Article Title: How do you teach a car that a snowman won’t walk across the road?
In the article at issue, the author isolates the learning problems of modern day AI, the incidents those lead to, and suggests ways to fix the issue. Beginning with the example of self-driving cars, the author establishes the point that a major problem of the carsis not knowing when to not stop before an obstacle, causing rear-ending accidents. If the cars had more “common sense”, they would have known. “Common sense”, argues the author, is almost innate in human babies, and accentuated by years of social and emotional growth in society, separate from physical and intellectual growth. They learn common sense by seeing others, and having feelings of others mirrored in their own hearts. On the other hand, AI (akin to self-driving cars), learning mostly through statistics, is alienated from such efficient learning in the domain of common sense. Researchers today are struggling with making AI learn common sense, or even have the IQ of a child, and failing. The public may be misled to believe they are succeeding, but they are not, argue scientists like Ernest Davis of NYU. The solution, believes the author, lies in teaching AI the way human babies are taught to pick up common sense.

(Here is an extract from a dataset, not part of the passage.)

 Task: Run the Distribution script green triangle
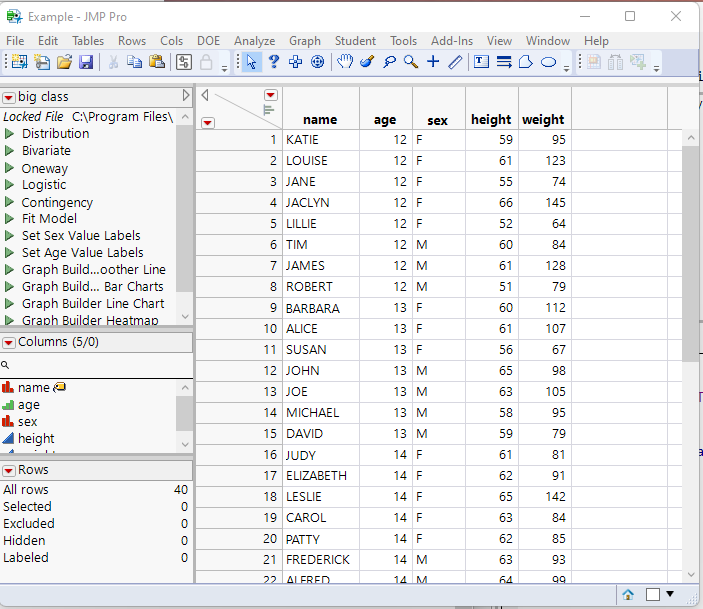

Only then can they be made fit to assume greater responsibilities in the broader world.
Words to learn from this article:
Bootstrap: achieve a goal through the pooling of several kinds of resources.
Tumbleweed: a light plant which breaks and floats in the air, found in arid regions.
Rear-ending: an accident involving one vehicle crashing into the back of another ahead of it.
Causality: the phenomenon of some thing or incident being the direct reason of another.
Nascent: very newly formed.
Crowdsourcing: goals which require the services of a large array of people, generally fulfilled in the form of surveys.
Violation: breaking of the norms or sanctity of something.
Cognitive: relating to understanding or perception.